[WHAT IS NEEDED]
Find each row below that contains the string "bubble", treating uppercase and lowercase as different, and copy those rows.

AVAILABLE DATA Start Marker

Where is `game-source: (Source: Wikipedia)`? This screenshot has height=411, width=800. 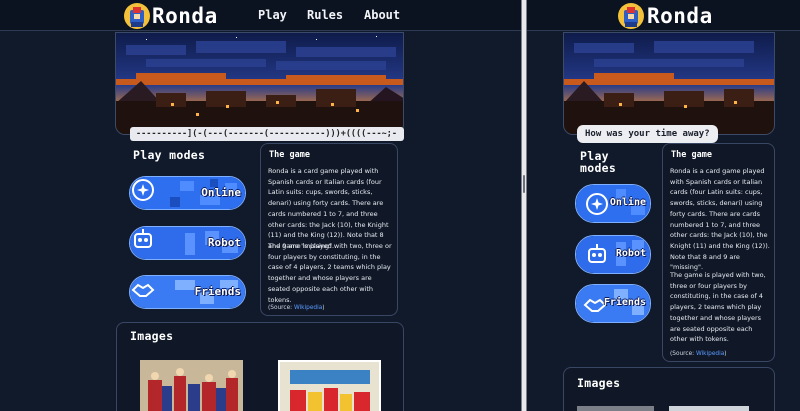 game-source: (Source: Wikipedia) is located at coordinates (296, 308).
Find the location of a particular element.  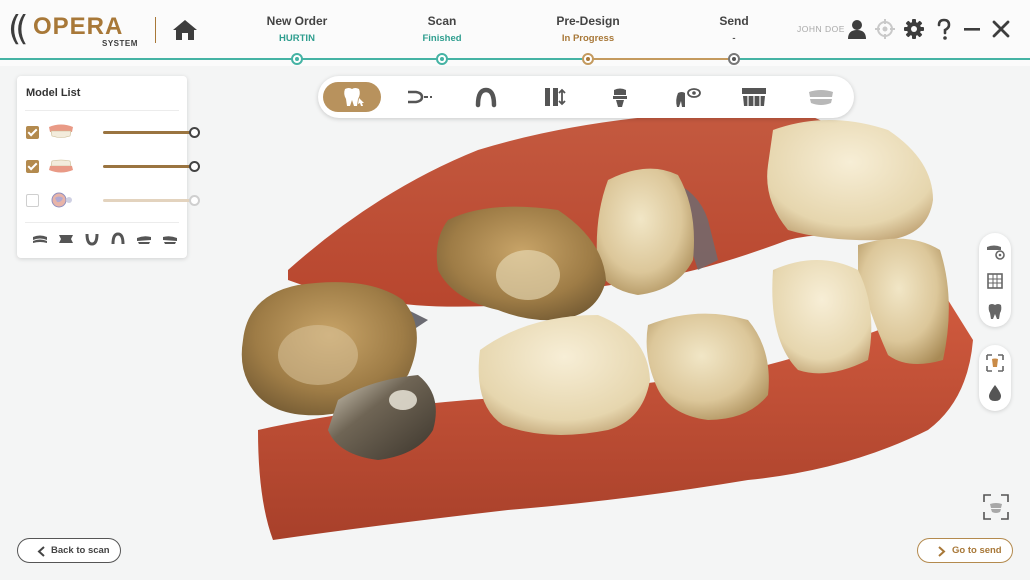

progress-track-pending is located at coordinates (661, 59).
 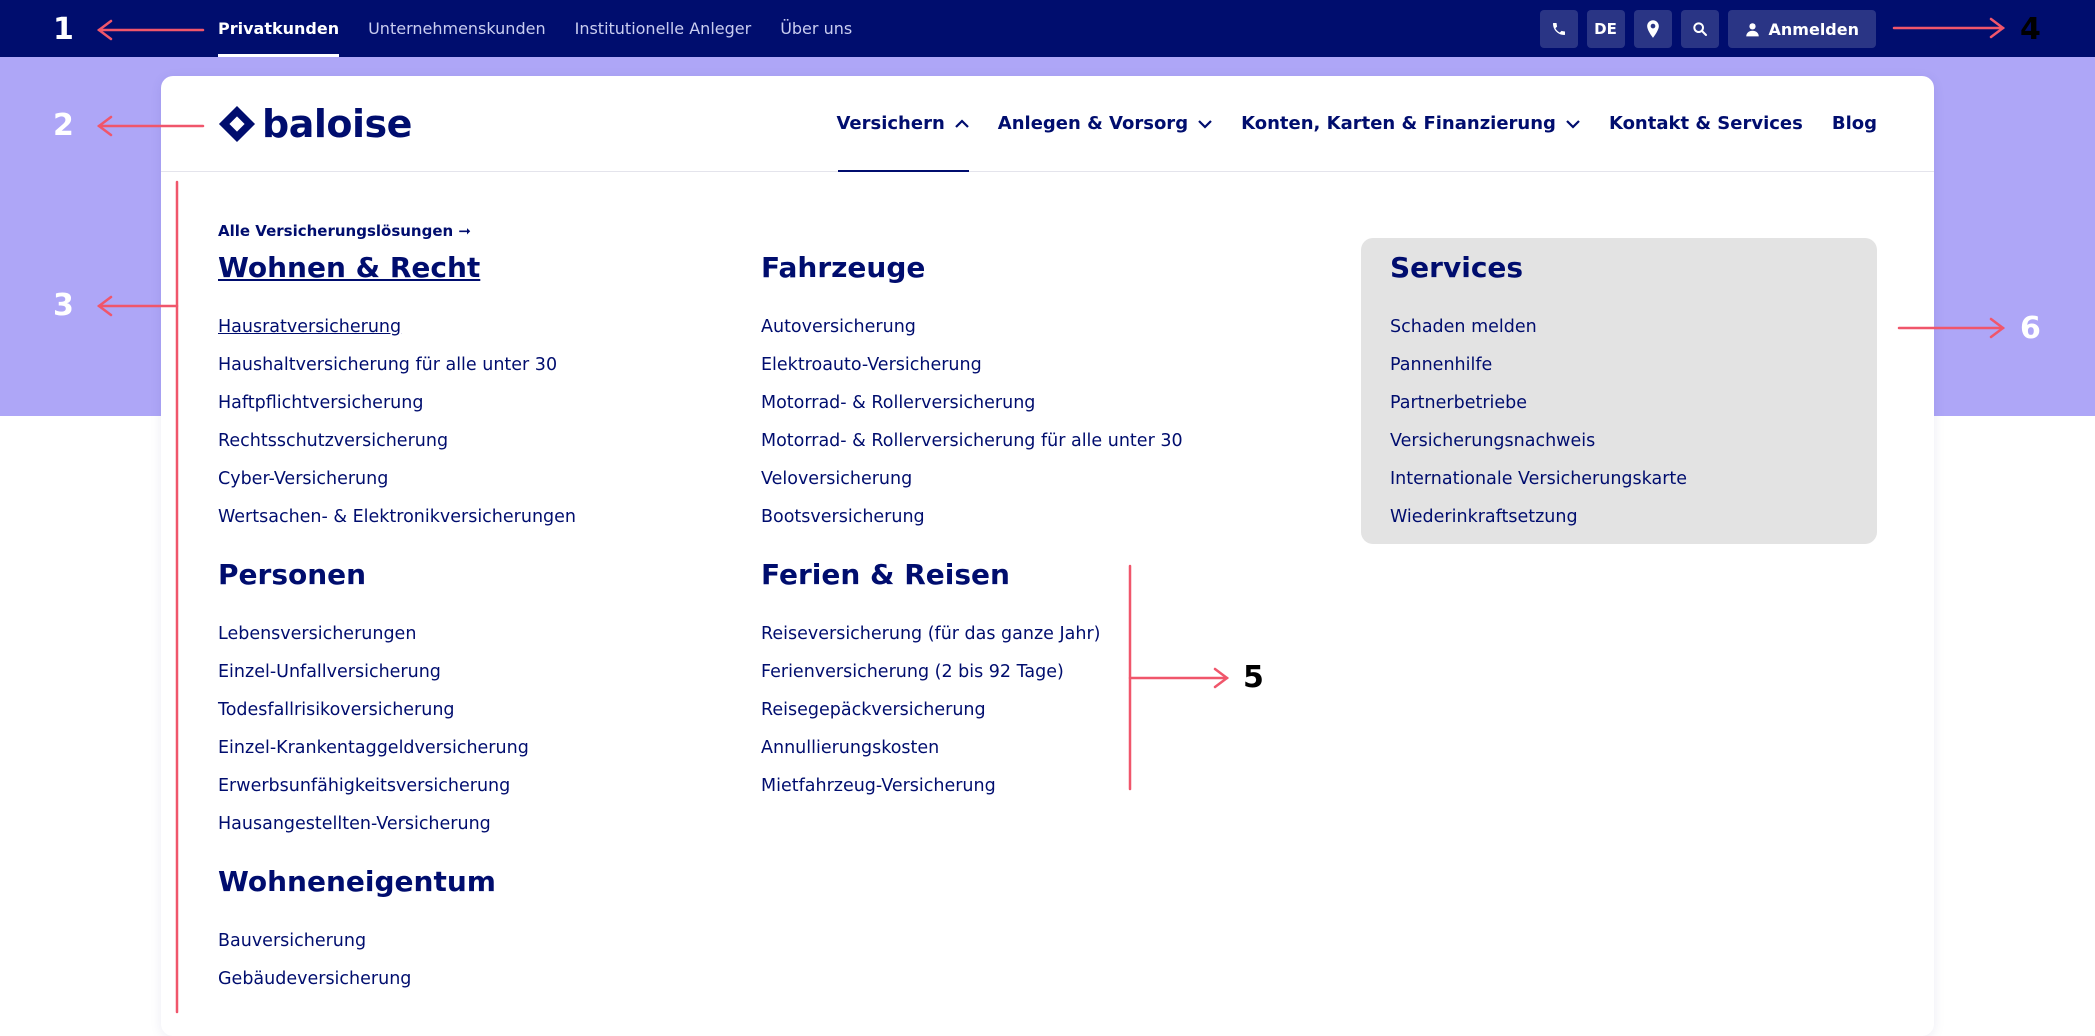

AVAILABLE DATA End Marker
AVAILABLE DATA Start Marker

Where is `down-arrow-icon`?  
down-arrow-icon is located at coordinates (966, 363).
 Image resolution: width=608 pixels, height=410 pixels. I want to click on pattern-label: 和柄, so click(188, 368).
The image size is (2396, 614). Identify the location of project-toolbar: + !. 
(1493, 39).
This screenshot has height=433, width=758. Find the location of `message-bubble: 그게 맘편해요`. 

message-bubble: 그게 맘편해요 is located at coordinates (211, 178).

AVAILABLE DATA End Marker

[EXPECTED ANSWER]
This screenshot has height=433, width=758. Find the location of `message-bubble: 그게 맘편해요`. 
message-bubble: 그게 맘편해요 is located at coordinates (211, 178).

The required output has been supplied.